それは朱夏を、もう女性としては見てないという事になるのだろうか?

多分朱夏の事件がある程度見通しがつかないと、答えが出ないだろう。

これも一種の失恋かな?

明るく話す朱夏の声に答えながら、ふとそう思った。

「朱夏…入間の時、こっちに帰って来るって聞いた」

『うん…ダメかな』

「朱夏のお袋さんに会うのはもう少し後にしないかな。シーズン終われば俺も付き合えるし、それより一度支援団体の相談員に会って、どんな方法があるかだけでも話を聞いてみないか?」

『……』

「他の人に話すのは嫌だよな」

『…ううん、分かったよ。雫ちゃん。──多分雫ちゃんが感じてるように、わたし今お母さんに会っても、上手く話せないと思う。また喧嘩になっちゃう』

「喧嘩、したのか?以前に」

『わたしは少しでも早く家を出て、お父さんから離れたかった。でもお母さんは自分たちが離婚するから、大学まで行くべきだって譲らなかった』

「お前成績良かったもんなあ」

『雫ちゃんのお陰で数学がなんとかなってたからね。でもお母さんの側にいたら、お父さんに一生…』

朱夏は喉に何か詰まったかのように、言葉を止めた。

「朱夏…」

『──やっぱまだお母さんには会わない方が良さそう。皆んなが応援してくれたから、ついその気になっちゃったけど』

「意外だな。皐月三曹が随分上手く相談に乗ってたんだな」

『由奈ちゃんの話を聞いてると、以前の自分みたいでさ』

「そうか?」

皐月三曹と朱夏では、まるで逆のような感じもするが。

でも確かに最近の皐月三曹は、雰囲気が随分と柔らかくなったような気がする。

それは宙もだ。

「皐月三曹は最近宙と仲が良いから──」

『…雫ちゃん、それ本気でそう思ってる?』

「え?」

『唐変木!!』

突然電話が切れた。

電波の状態が悪い訳では無いらしい。

最後の一言が大分感情的になっていた。

…俺、何か言ったのか?

昨日から皐月三曹を話題にするのが、どうも鬼門らしい。

また何か変な噂でも回っているのだろうか?



「アレ?RAINくん、今日はテンション低いね。そんなんでスローロールしたら墜落しちゃうよ」

「4番機はやらないから、良いっす」

スローロールは6番機が機体を回転させながら、ゆっくり会場をローパスする見た目は静かに見えても、パイロットには強いGもかかり負担の大きな技だ。

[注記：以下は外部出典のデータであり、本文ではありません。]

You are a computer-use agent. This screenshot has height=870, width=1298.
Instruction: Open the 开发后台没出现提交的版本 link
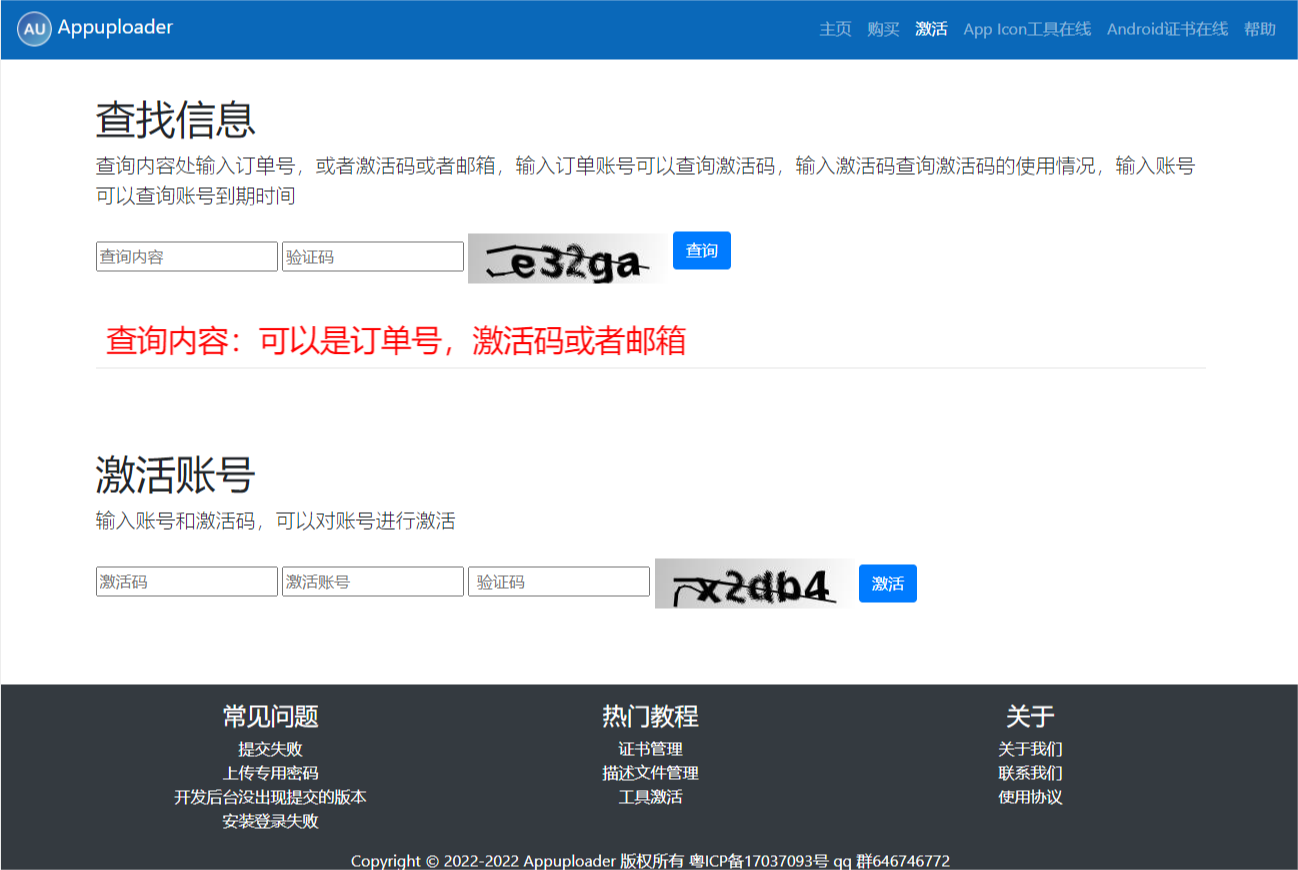[x=270, y=797]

以前、隊のパイロットの飲み会で技の腕くらべの話になった時に、全機体でスローロールでエリアをフライトしてみようと言う話になった。話だけで実際にあった訳ではないが、常に訓練している6番機に他が勝てる訳がない。

「叱られたんだ」

ドキリとした。

全くこの先輩は言う言葉がタイミング良すぎて、いつも絶句する。

しかし釣られて黙っていると、話題が思わぬ方向にフライパスする為、早めに道筋をつけなければ。

「別に叱られてないです」

「──泣いてるように見えたもんな。ハリネズミちゃん」

「え?」

そう言えば今朝は皐月三曹の姿は見かけていない。昨日は航空祭当日でお互い忙しくて、あまり記憶にない。

帰投の準備で忙しいからかと考えていた。

いつもフライトの時は変わらずヘルメットを準備して、差し出してくれていたのに。

そう考えていたら、あっという間に金華湾の青い海が見えて、ブルー各機着陸態勢に入って行った。